■ HOW TO COMPLETE THIS TASK: Your job is to copy all the entries precisely as they stand.

■ EXCERPTED DATA:
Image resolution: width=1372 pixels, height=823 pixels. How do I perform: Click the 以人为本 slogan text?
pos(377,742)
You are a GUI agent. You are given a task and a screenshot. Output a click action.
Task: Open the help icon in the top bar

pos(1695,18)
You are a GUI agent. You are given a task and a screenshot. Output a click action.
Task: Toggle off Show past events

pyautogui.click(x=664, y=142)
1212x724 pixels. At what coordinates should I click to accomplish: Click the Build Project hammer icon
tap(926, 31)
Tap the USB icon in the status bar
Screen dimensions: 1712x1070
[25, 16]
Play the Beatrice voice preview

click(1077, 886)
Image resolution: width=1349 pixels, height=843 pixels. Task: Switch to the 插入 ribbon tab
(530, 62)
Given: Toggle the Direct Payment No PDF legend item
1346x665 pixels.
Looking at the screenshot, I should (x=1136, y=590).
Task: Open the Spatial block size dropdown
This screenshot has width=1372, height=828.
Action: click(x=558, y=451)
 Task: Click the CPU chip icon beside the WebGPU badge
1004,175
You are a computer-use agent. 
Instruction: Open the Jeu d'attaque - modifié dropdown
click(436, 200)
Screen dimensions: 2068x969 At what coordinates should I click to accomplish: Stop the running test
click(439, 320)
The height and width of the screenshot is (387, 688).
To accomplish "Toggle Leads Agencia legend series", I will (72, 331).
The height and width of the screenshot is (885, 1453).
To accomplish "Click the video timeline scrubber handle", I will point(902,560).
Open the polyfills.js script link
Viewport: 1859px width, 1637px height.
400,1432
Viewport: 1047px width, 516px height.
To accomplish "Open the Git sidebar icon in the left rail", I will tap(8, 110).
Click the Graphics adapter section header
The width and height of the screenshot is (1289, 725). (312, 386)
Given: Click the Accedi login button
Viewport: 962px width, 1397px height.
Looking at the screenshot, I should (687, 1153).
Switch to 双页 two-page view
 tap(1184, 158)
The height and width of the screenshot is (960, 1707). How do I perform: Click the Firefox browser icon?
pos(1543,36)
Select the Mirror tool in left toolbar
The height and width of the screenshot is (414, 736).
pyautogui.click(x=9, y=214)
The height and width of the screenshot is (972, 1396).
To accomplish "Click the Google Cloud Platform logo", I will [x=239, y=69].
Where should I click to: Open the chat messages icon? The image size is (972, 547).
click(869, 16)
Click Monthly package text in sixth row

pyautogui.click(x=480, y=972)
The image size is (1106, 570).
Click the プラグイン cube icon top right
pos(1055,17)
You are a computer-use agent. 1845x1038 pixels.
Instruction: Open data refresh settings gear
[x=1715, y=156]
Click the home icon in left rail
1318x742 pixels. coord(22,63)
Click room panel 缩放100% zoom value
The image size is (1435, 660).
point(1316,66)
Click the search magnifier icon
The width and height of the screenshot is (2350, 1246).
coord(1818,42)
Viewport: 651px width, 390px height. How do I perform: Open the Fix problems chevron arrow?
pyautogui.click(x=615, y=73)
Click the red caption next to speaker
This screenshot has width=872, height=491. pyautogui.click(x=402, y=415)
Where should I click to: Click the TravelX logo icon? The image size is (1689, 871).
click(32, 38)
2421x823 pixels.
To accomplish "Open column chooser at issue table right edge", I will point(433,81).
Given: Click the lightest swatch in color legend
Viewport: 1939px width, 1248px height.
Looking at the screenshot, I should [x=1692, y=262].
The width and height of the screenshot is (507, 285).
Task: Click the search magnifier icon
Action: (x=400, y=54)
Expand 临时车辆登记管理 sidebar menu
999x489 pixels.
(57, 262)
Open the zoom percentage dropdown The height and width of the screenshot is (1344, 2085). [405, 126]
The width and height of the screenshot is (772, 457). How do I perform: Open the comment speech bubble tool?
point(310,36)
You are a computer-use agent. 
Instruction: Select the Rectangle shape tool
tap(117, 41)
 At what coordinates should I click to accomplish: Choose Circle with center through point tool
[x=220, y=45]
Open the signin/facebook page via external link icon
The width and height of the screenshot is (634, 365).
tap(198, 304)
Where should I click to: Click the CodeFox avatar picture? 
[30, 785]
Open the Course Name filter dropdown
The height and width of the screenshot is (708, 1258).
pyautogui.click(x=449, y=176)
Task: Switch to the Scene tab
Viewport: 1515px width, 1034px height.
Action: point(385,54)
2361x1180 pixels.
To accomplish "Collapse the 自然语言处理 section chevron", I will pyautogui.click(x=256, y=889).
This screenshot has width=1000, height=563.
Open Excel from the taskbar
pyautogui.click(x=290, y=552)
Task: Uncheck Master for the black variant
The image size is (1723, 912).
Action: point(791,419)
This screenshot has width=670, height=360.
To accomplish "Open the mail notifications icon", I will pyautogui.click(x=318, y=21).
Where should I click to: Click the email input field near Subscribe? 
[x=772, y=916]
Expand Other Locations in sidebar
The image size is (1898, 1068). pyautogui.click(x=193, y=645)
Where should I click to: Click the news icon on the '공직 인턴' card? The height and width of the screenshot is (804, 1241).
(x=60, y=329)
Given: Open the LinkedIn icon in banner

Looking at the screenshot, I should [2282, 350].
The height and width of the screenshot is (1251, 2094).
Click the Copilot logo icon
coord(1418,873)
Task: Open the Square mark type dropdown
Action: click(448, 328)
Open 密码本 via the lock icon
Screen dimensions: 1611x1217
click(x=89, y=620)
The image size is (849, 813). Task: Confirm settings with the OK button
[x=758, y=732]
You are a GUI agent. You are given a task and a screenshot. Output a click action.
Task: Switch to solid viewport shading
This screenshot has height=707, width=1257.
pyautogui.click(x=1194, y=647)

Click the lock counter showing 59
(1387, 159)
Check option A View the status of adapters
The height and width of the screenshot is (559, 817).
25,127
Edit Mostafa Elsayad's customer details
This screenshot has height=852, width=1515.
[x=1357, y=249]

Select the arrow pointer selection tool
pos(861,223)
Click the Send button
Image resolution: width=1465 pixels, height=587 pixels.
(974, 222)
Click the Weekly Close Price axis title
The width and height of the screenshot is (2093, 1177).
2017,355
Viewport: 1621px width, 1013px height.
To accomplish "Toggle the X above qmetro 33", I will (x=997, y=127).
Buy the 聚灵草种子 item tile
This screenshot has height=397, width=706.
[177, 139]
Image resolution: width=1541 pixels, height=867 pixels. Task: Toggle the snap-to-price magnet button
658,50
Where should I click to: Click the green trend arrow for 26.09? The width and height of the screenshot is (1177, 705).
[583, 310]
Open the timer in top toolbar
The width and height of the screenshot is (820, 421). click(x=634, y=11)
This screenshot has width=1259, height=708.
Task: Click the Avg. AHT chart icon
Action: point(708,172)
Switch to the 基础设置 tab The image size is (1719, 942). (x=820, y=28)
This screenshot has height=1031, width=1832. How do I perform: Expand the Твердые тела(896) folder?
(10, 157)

■ FINAL ANSWER:
Image resolution: width=1372 pixels, height=823 pixels. How do I perform: Click the 以人为本 slogan text?
pos(377,742)
You are a GUI agent. You are given a task and a screenshot. Output a click action.
Task: Open the help icon in the top bar

pos(1695,18)
You are a GUI agent. You are given a task and a screenshot. Output a click action.
Task: Toggle off Show past events

pyautogui.click(x=664, y=142)
1212x724 pixels. At what coordinates should I click to accomplish: Click the Build Project hammer icon
tap(926, 31)
Tap the USB icon in the status bar
Screen dimensions: 1712x1070
[25, 16]
Play the Beatrice voice preview

click(1077, 886)
Image resolution: width=1349 pixels, height=843 pixels. Task: Switch to the 插入 ribbon tab
(530, 62)
Given: Toggle the Direct Payment No PDF legend item
1346x665 pixels.
Looking at the screenshot, I should (x=1136, y=590).
Task: Open the Spatial block size dropdown
This screenshot has width=1372, height=828.
Action: click(x=558, y=451)
 Task: Click the CPU chip icon beside the WebGPU badge
1004,175
You are a computer-use agent. 
Instruction: Open the Jeu d'attaque - modifié dropdown
click(436, 200)
Screen dimensions: 2068x969 At what coordinates should I click to accomplish: Stop the running test
click(439, 320)
The height and width of the screenshot is (387, 688).
To accomplish "Toggle Leads Agencia legend series", I will (72, 331).
The height and width of the screenshot is (885, 1453).
To accomplish "Click the video timeline scrubber handle", I will point(902,560).
Open the polyfills.js script link
Viewport: 1859px width, 1637px height.
400,1432
Viewport: 1047px width, 516px height.
To accomplish "Open the Git sidebar icon in the left rail", I will tap(8, 110).
Click the Graphics adapter section header
The width and height of the screenshot is (1289, 725). (312, 386)
Given: Click the Accedi login button
Viewport: 962px width, 1397px height.
Looking at the screenshot, I should (687, 1153).
Switch to 双页 two-page view
 tap(1184, 158)
The height and width of the screenshot is (960, 1707). How do I perform: Click the Firefox browser icon?
pos(1543,36)
Select the Mirror tool in left toolbar
The height and width of the screenshot is (414, 736).
pyautogui.click(x=9, y=214)
The height and width of the screenshot is (972, 1396).
To accomplish "Click the Google Cloud Platform logo", I will [x=239, y=69].
Where should I click to: Open the chat messages icon? The image size is (972, 547).
click(869, 16)
Click Monthly package text in sixth row

pyautogui.click(x=480, y=972)
The image size is (1106, 570).
Click the プラグイン cube icon top right
pos(1055,17)
You are a computer-use agent. 1845x1038 pixels.
Instruction: Open data refresh settings gear
[x=1715, y=156]
Click the home icon in left rail
1318x742 pixels. coord(22,63)
Click room panel 缩放100% zoom value
The image size is (1435, 660).
point(1316,66)
Click the search magnifier icon
The width and height of the screenshot is (2350, 1246).
coord(1818,42)
Viewport: 651px width, 390px height. How do I perform: Open the Fix problems chevron arrow?
pyautogui.click(x=615, y=73)
Click the red caption next to speaker
This screenshot has width=872, height=491. pyautogui.click(x=402, y=415)
Where should I click to: Click the TravelX logo icon? The image size is (1689, 871).
click(32, 38)
2421x823 pixels.
To accomplish "Open column chooser at issue table right edge", I will point(433,81).
Given: Click the lightest swatch in color legend
Viewport: 1939px width, 1248px height.
Looking at the screenshot, I should [x=1692, y=262].
The width and height of the screenshot is (507, 285).
Task: Click the search magnifier icon
Action: (x=400, y=54)
Expand 临时车辆登记管理 sidebar menu
999x489 pixels.
(57, 262)
Open the zoom percentage dropdown The height and width of the screenshot is (1344, 2085). [405, 126]
The width and height of the screenshot is (772, 457). How do I perform: Open the comment speech bubble tool?
point(310,36)
You are a computer-use agent. 
Instruction: Select the Rectangle shape tool
tap(117, 41)
 At what coordinates should I click to accomplish: Choose Circle with center through point tool
[x=220, y=45]
Open the signin/facebook page via external link icon
The width and height of the screenshot is (634, 365).
tap(198, 304)
Where should I click to: Click the CodeFox avatar picture? 
[30, 785]
Open the Course Name filter dropdown
The height and width of the screenshot is (708, 1258).
pyautogui.click(x=449, y=176)
Task: Switch to the Scene tab
Viewport: 1515px width, 1034px height.
Action: point(385,54)
2361x1180 pixels.
To accomplish "Collapse the 自然语言处理 section chevron", I will pyautogui.click(x=256, y=889).
This screenshot has width=1000, height=563.
Open Excel from the taskbar
pyautogui.click(x=290, y=552)
Task: Uncheck Master for the black variant
The image size is (1723, 912).
Action: point(791,419)
This screenshot has width=670, height=360.
To accomplish "Open the mail notifications icon", I will pyautogui.click(x=318, y=21).
Where should I click to: Click the email input field near Subscribe? 
[x=772, y=916]
Expand Other Locations in sidebar
The image size is (1898, 1068). pyautogui.click(x=193, y=645)
Where should I click to: Click the news icon on the '공직 인턴' card? The height and width of the screenshot is (804, 1241).
(x=60, y=329)
Given: Open the LinkedIn icon in banner

Looking at the screenshot, I should [2282, 350].
The height and width of the screenshot is (1251, 2094).
Click the Copilot logo icon
coord(1418,873)
Task: Open the Square mark type dropdown
Action: click(448, 328)
Open 密码本 via the lock icon
Screen dimensions: 1611x1217
click(x=89, y=620)
The image size is (849, 813). Task: Confirm settings with the OK button
[x=758, y=732]
You are a GUI agent. You are given a task and a screenshot. Output a click action.
Task: Switch to solid viewport shading
This screenshot has height=707, width=1257.
pyautogui.click(x=1194, y=647)

Click the lock counter showing 59
(1387, 159)
Check option A View the status of adapters
The height and width of the screenshot is (559, 817).
25,127
Edit Mostafa Elsayad's customer details
This screenshot has height=852, width=1515.
[x=1357, y=249]

Select the arrow pointer selection tool
pos(861,223)
Click the Send button
Image resolution: width=1465 pixels, height=587 pixels.
(974, 222)
Click the Weekly Close Price axis title
The width and height of the screenshot is (2093, 1177).
2017,355
Viewport: 1621px width, 1013px height.
To accomplish "Toggle the X above qmetro 33", I will (x=997, y=127).
Buy the 聚灵草种子 item tile
This screenshot has height=397, width=706.
[177, 139]
Image resolution: width=1541 pixels, height=867 pixels. Task: Toggle the snap-to-price magnet button
658,50
Where should I click to: Click the green trend arrow for 26.09? The width and height of the screenshot is (1177, 705).
[583, 310]
Open the timer in top toolbar
The width and height of the screenshot is (820, 421). click(x=634, y=11)
This screenshot has width=1259, height=708.
Task: Click the Avg. AHT chart icon
Action: point(708,172)
Switch to the 基础设置 tab The image size is (1719, 942). (x=820, y=28)
This screenshot has height=1031, width=1832. How do I perform: Expand the Твердые тела(896) folder?
(10, 157)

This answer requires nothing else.